Lise Grande’s statement comes amid ongoing fighting in the Arabian peninsula State, where 22 million people are in need of aid and protection; three-quarters of the entire population.

Around 8.4 million of this number are severely food insecure and at risk of starvation, according to UN Office for the Coordination of Humanitarian Affairs (OCHA).

OCHA has warned repeatedly of the risks to ordinary Yemenis of being caught up in crossfire, since a military campaign intensified, involving a Saudi-backed international coalition and Houthi opposition forces which escalated in March 2015.

Across the country, people are desperate for food, medical help and protection – Jens Laerke (OCHA)

Speaking to journalists in Geneva on behalf of Ms Grande, Jens Laerke said that in a “prolonged worst case (scenario), we fear that as many as 250,000 people may lose everything – even their lives”.

In response to the threat of military attack, humanitarian agencies had developed “contingency plans”, he added.

Since then, according to the UN human rights office, OHCHR, 6,439 civilians have been killed and more than 10,000 have been injured.

The country’s already weak infrastructure has also suffered tremendous damage, including to massive portside cranes in Hodeidah; a city which is “the single most important point of entry for food and basic supplies” for the whole country, Laerke told reporters.

Close to 70 per cent of Yemen’s imports, including commercial and humanitarian goods, enter through Hodeidah and Saleef to the north.

As many as 600,000 people live in and around Hodeidah, Mr Laerke continued, before repeating the UN Humanitarian Coordinator’s comments that the Red Sea port city needed to stay open to prevent famine and “a recurrence of the cholera epidemic”, that began in October 2016.

By the end of January 2018, the number of suspected cases had risen to more than one million, according to the World Health Organization (WHO).

In addition to concerns for civilians around Hodeidah, needs in Yemen remain massive, said Laerke who described ongoing emergency as “the worst humanitarian crisis in the world”.

“Across the country, people are desperate for food, medical help and protection,” he explained. “This is why humanitarian organizations have dramatically ramped up the amount of assistance we are providing.”

| Material shown |
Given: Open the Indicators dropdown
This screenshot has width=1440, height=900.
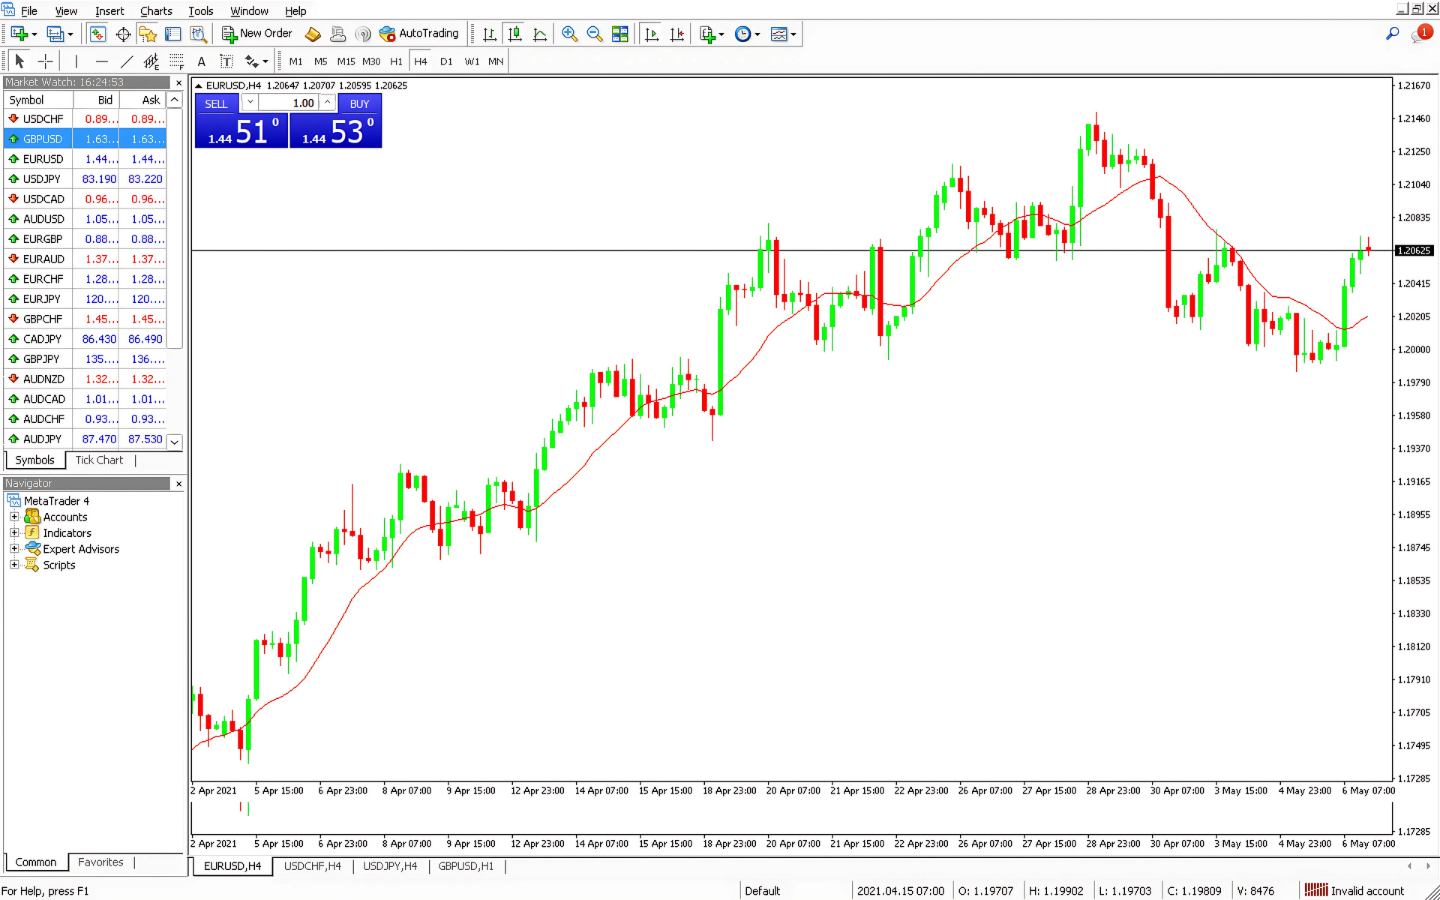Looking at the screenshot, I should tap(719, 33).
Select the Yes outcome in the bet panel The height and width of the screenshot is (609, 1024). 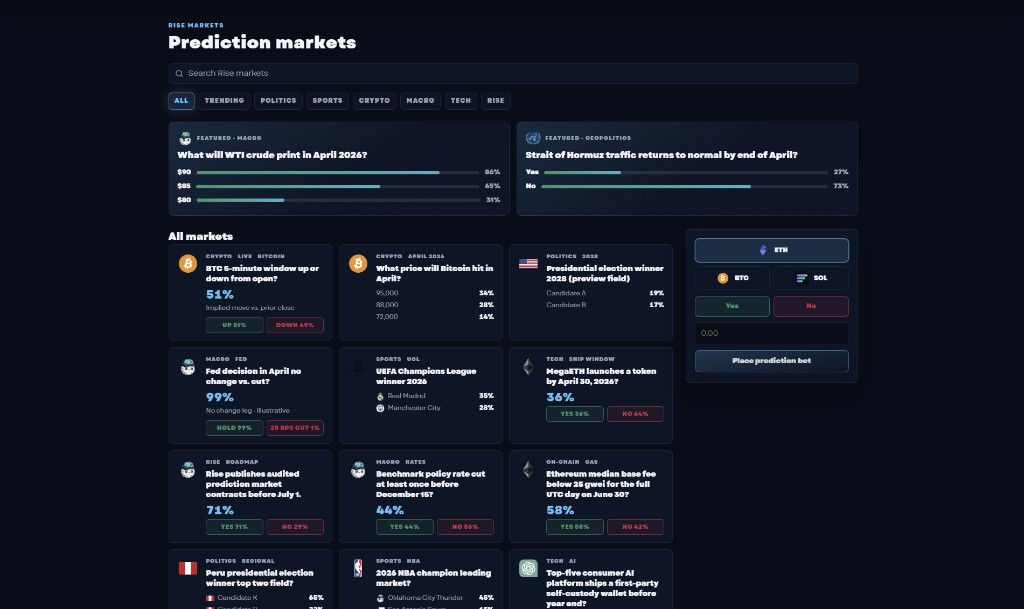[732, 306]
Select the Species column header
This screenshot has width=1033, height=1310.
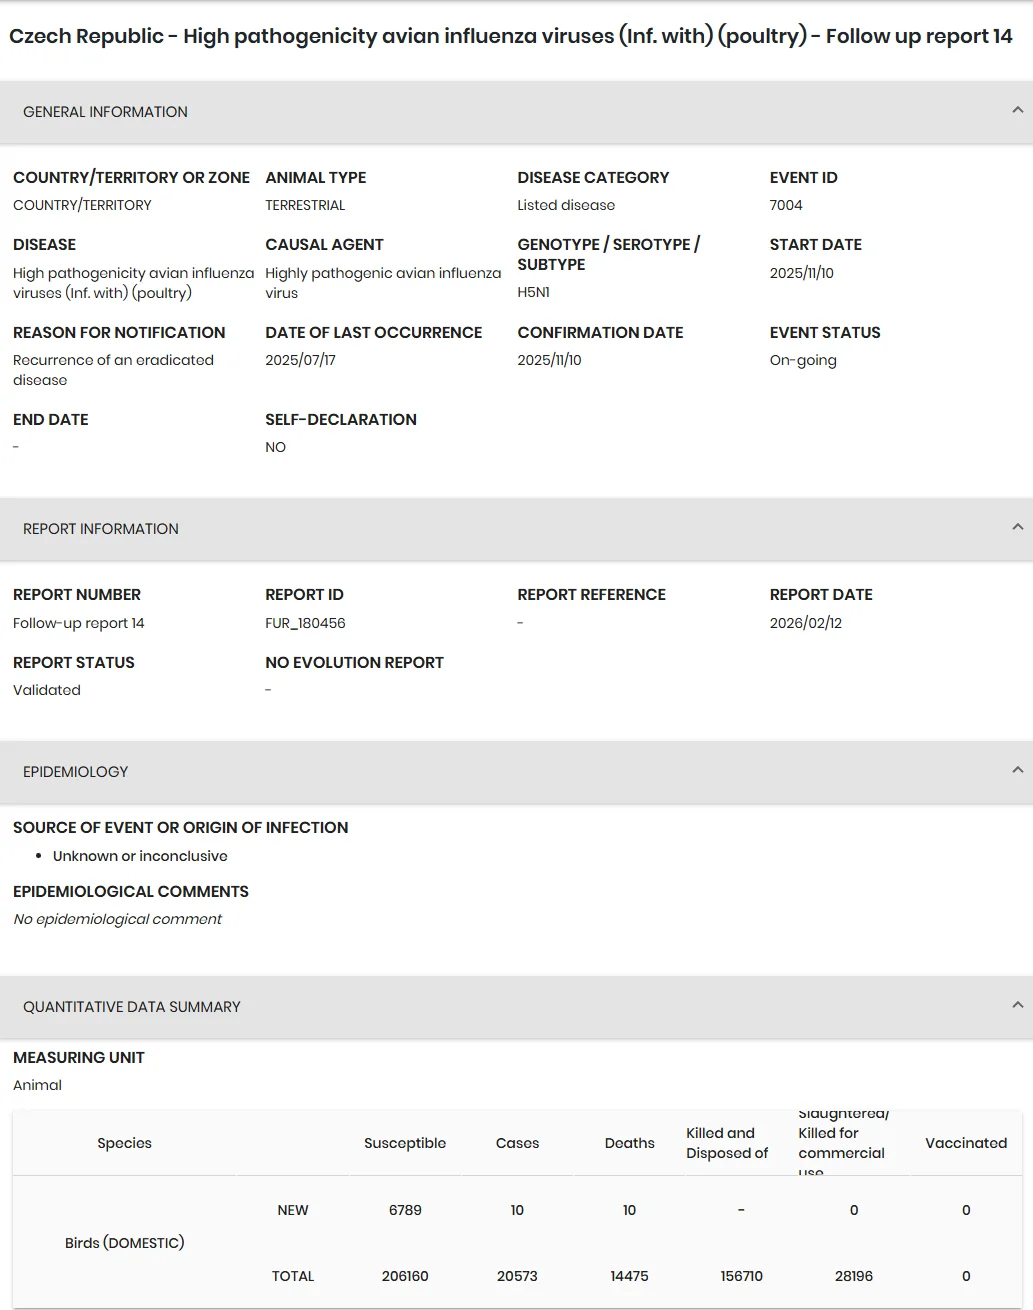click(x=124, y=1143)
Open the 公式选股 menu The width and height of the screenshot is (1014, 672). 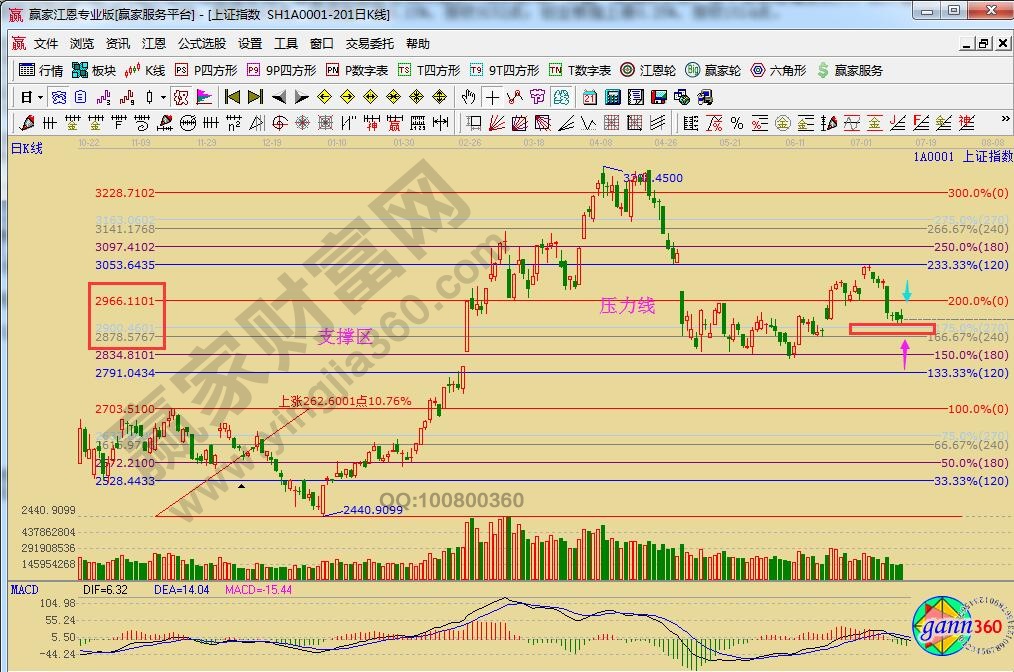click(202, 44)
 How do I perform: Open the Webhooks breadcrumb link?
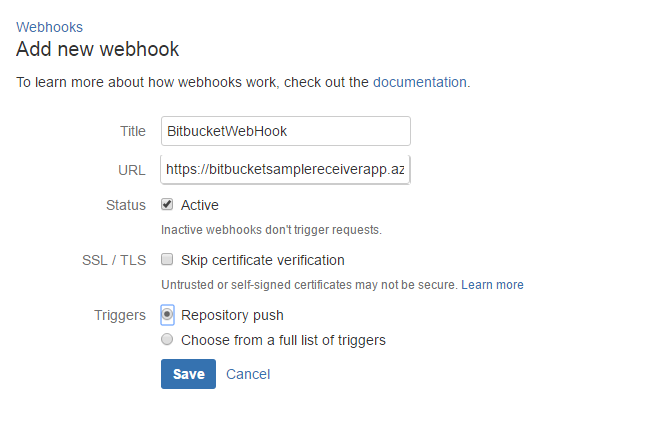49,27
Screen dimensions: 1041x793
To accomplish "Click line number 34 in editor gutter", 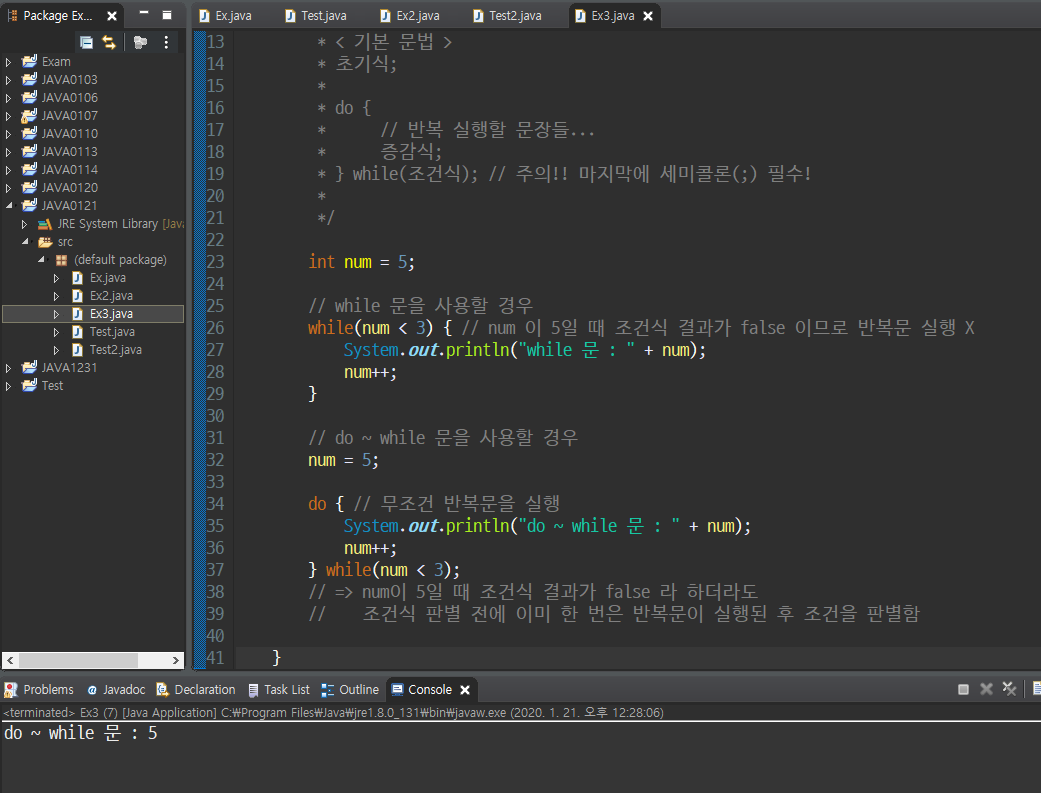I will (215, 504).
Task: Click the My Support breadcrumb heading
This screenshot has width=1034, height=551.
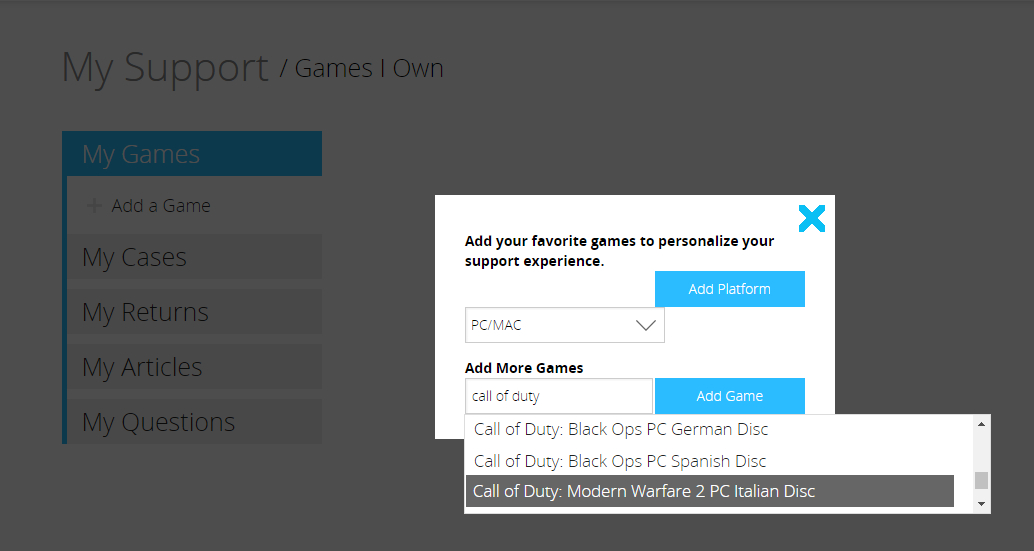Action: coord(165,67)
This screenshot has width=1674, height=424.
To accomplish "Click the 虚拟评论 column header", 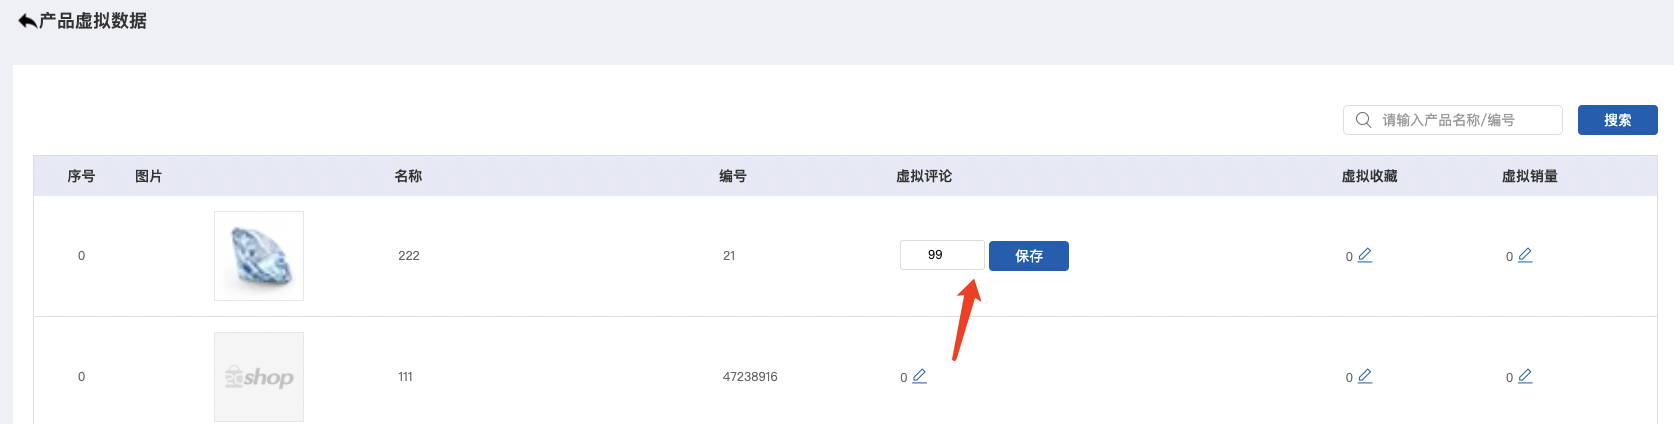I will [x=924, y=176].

| What to work on |
1. Decide whether each statement agrees with the Yemen text above. Answer yes or no for each, and quote the words from the text that decide it: (a) The cholera epidemic began in October 2016. (b) About half of Yemen's imports come in through Hodeidah and Saleef. (c) The UN human rights office reports that 6,439 civilians have been killed.
2. Return the part of the Yemen text between "Close to 70" and "Health Organization (WHO).", inclusive, copied without any changes.

| Solutions by task |
1.
(a) Yes: "that began in October 2016"
(b) No: "Close to 70 per cent of Yemen’s imports, including commercial and humanitarian goods, enter through Hodeidah and Saleef to the north"
(c) Yes: "according to the UN human rights office, OHCHR, 6,439 civilians have been killed"

2.
Close to 70 per cent of Yemen’s imports, including commercial and humanitarian goods, enter through Hodeidah and Saleef to the north.

As many as 600,000 people live in and around Hodeidah, Mr Laerke continued, before repeating the UN Humanitarian Coordinator’s comments that the Red Sea port city needed to stay open to prevent famine and “a recurrence of the cholera epidemic”, that began in October 2016.

By the end of January 2018, the number of suspected cases had risen to more than one million, according to the World Health Organization (WHO).